Oleh: Moksen Sirfefa, Peminat Sejarah dan Peradaban.
“Enrique berhenti di depan pintu ruang kerja Raja Carlos yang masih tertutup dan dijaga di kiri kanannya oleh prajurit bersenjata lengkap. Melihat pintu yang tertutup itu, dia teringat Estrella yang membanting pintu kamarnya semalam. “Brengsek! Pergi kau, jangan dekat-dekat aku lagi!” jerit gadis itu. Enrique mengerti. Tentu saja, gadis manapun menginginkan hal itu.

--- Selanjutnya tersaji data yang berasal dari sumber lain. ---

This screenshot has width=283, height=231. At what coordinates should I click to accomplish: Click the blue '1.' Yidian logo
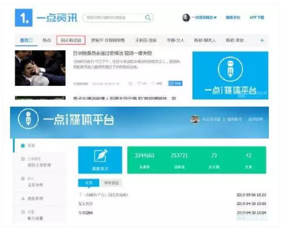tap(24, 18)
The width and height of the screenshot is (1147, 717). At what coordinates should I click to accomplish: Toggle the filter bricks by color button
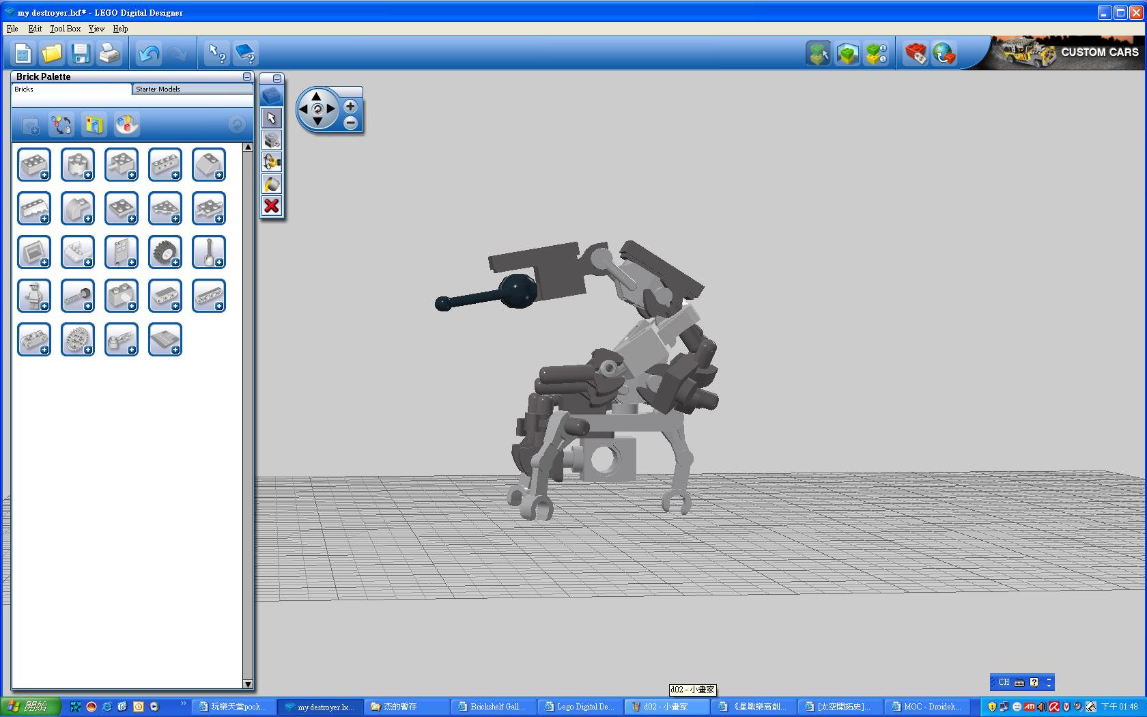click(126, 124)
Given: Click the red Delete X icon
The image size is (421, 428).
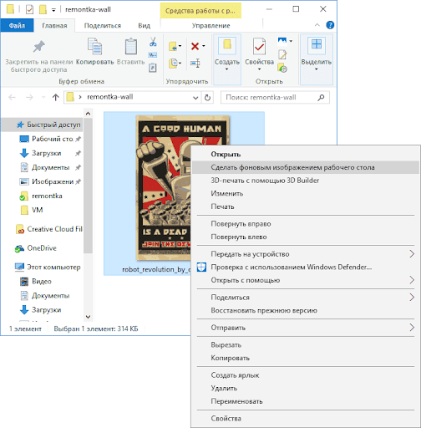Looking at the screenshot, I should (195, 46).
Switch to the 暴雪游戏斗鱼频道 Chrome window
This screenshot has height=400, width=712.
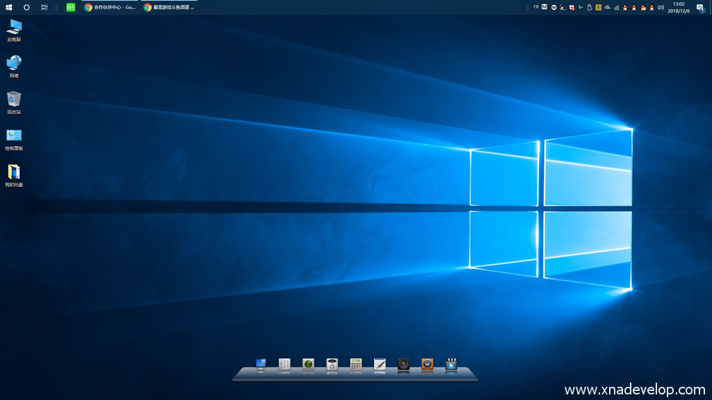click(169, 7)
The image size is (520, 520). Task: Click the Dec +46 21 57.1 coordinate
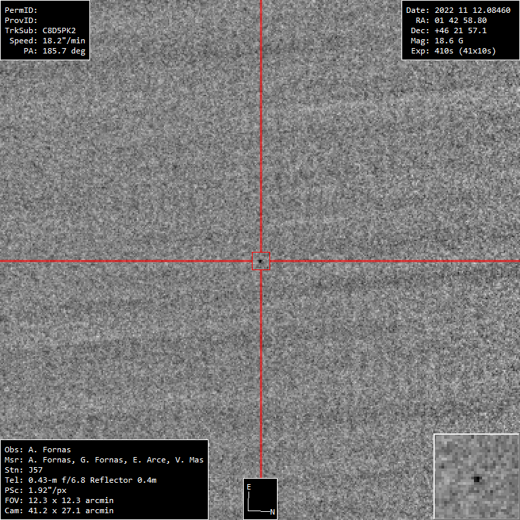click(458, 30)
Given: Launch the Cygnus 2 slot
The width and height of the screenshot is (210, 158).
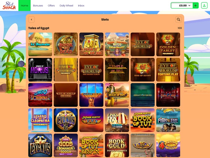Looking at the screenshot, I should [x=66, y=120].
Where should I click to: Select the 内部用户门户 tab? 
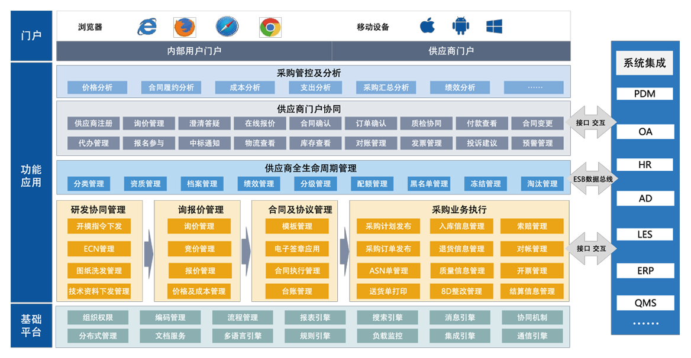point(194,51)
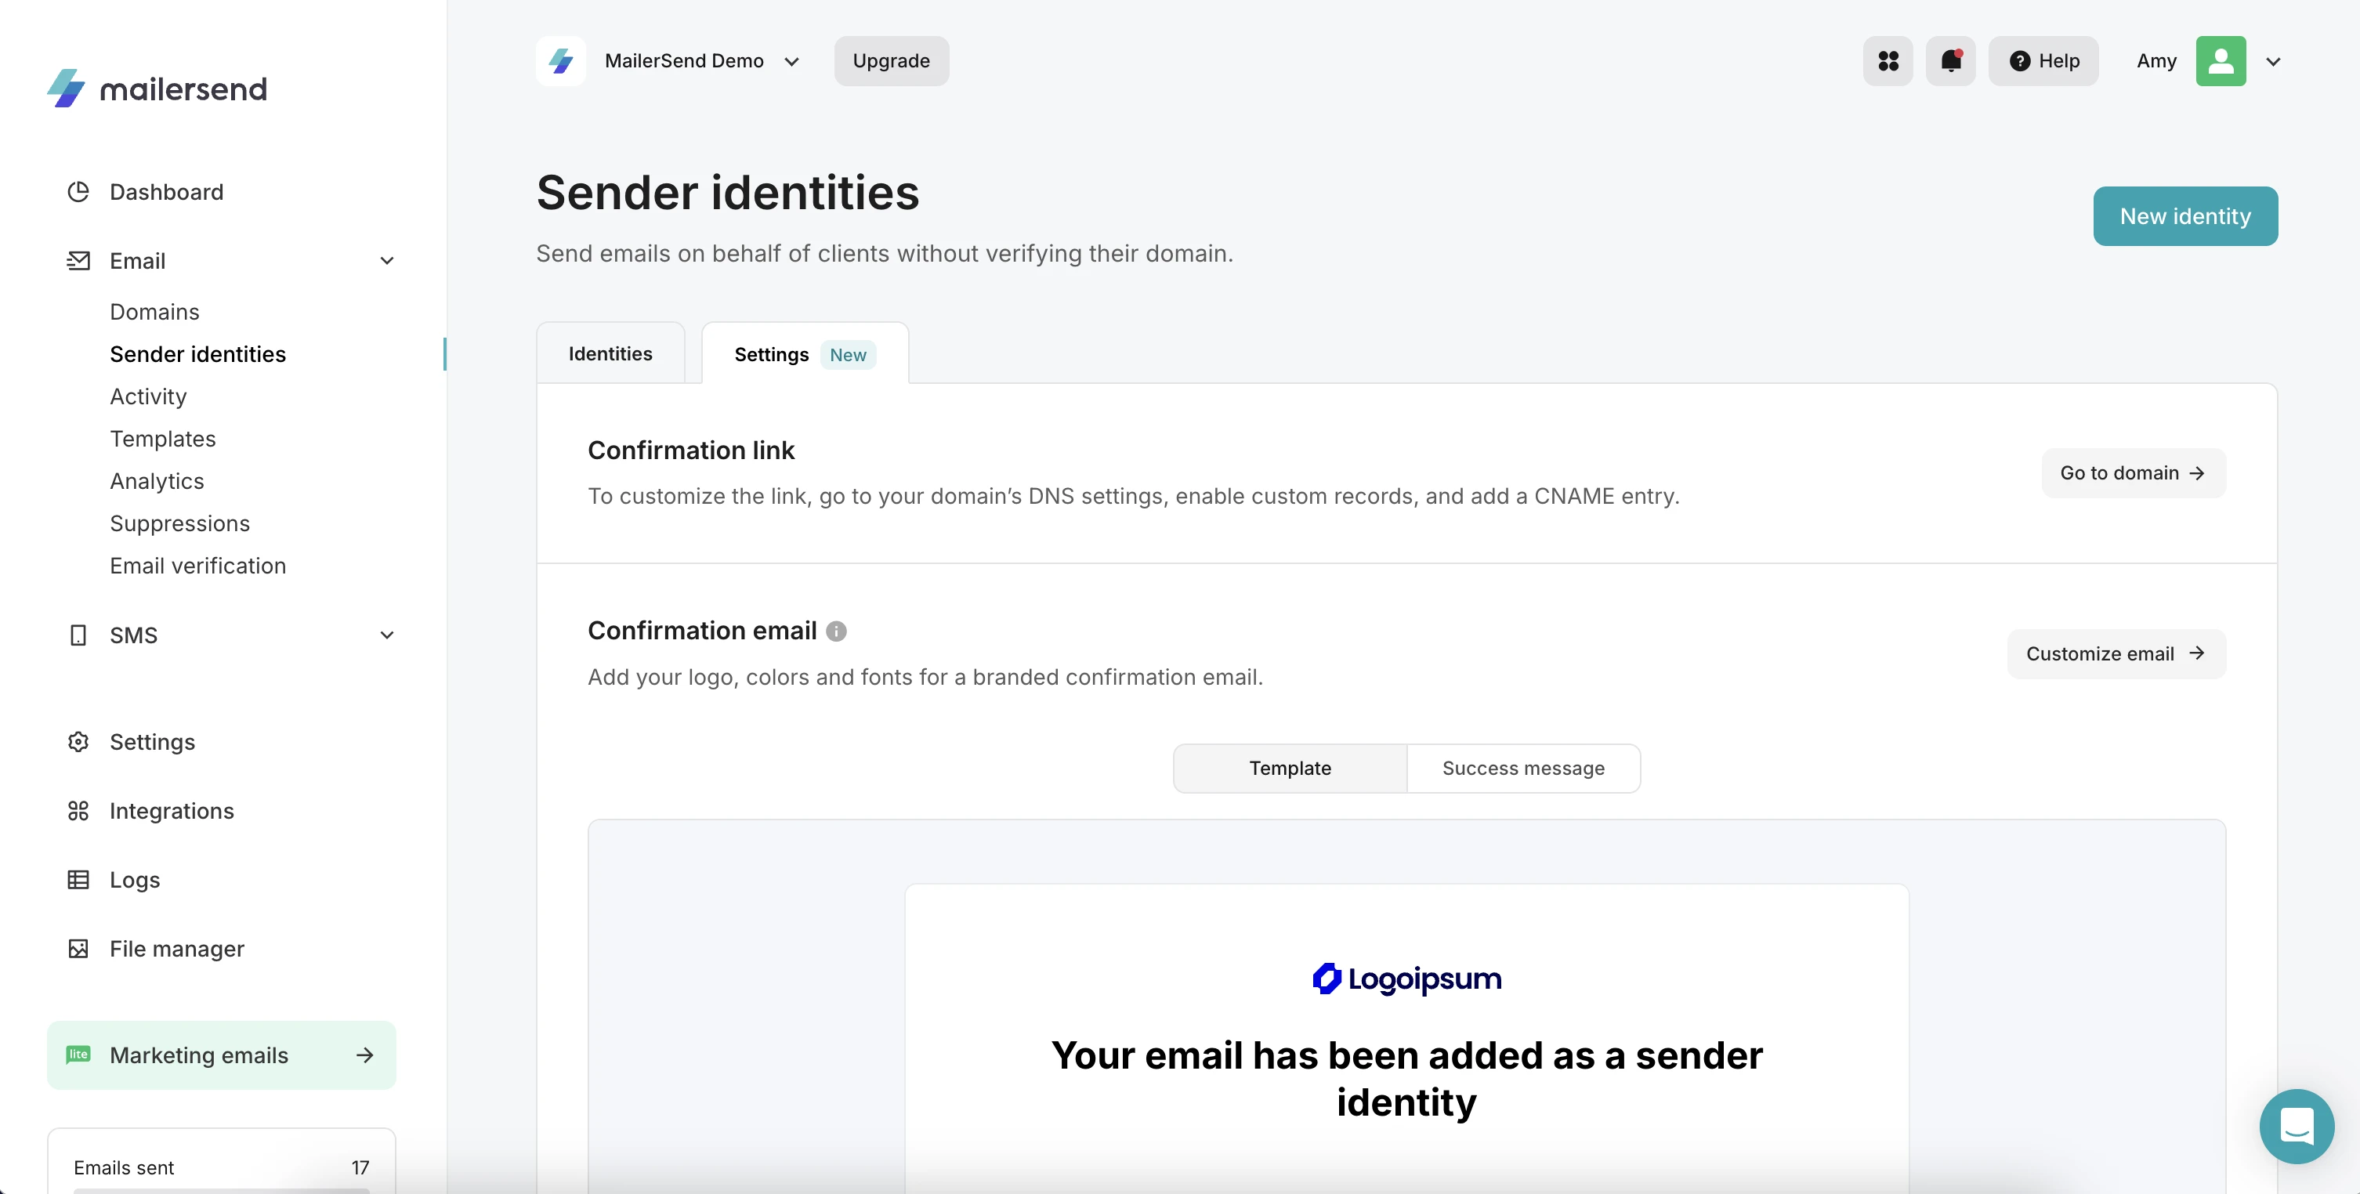Viewport: 2360px width, 1194px height.
Task: Open the Dashboard from the sidebar
Action: point(167,192)
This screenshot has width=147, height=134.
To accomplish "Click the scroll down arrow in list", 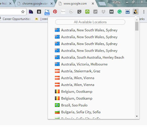I will pos(137,116).
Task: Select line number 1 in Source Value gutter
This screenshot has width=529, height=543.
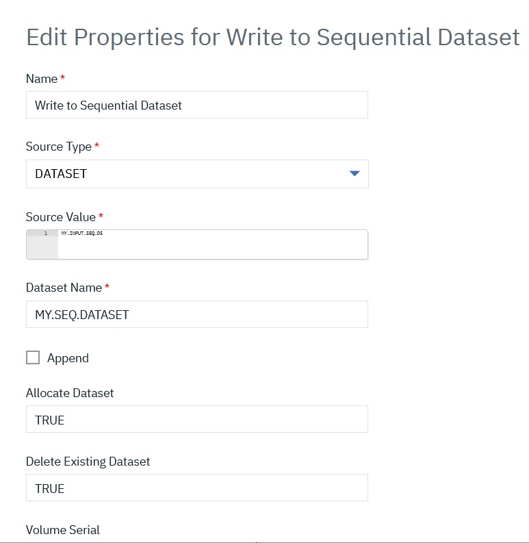Action: pyautogui.click(x=45, y=233)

Cincin di jari manis, meskipun cincin itu hanya dari besi tempa yang buruk rupa. Cincin perlambang cinta, kesetiaan, dan rumah masa depan. Keluarga. Janji untuk mengarungi hidup bersama. Janji yang belum sanggup Enrique berikan, karena janjinya pada dirinya sendiri, untuk keliling dunia, belum terpenuhi. Baginya, panggilan laut lebih keras dan kuat, daripada rayuan bibir manis Estrella.” –Clavis Mundi, 324–
“Finally Magellan’s Malay slave (a relic of his time in the Indies) identified the unmistakable twin cones of Ternate and Tidore rising above the horizon.” –The History of A Temptation, 58–
Dari semua pelayaran besar pada masa Zaman Penjelajahan, ekspedisi Magellan dapat diklaim sebagai yang terhebat. Lima kapal hitam bertolak dari pelabuhan Sanlucar de Barrameda Spanyol, 20 September 1519, dengan awak berjumlah 270 orang (versi lain 277 orang). Setelah menyusuri pantai barat Amerika Selatan hingga sampai di Tierra del Fuego (wilayah Argentina) sejauh 325 mil di tengah hujan badai es, halimun dan kabut, akhirnya mereka mendapati selat yang dinamai dengan namanya, Selat Magellan, mereka menemukan Samudera Pasifik pada 28 November 1520. Disebut Pasifik dari kata “pasif” karena aliran airnya yang tenang. Ketenangan samudera tersebut ternyata menipu.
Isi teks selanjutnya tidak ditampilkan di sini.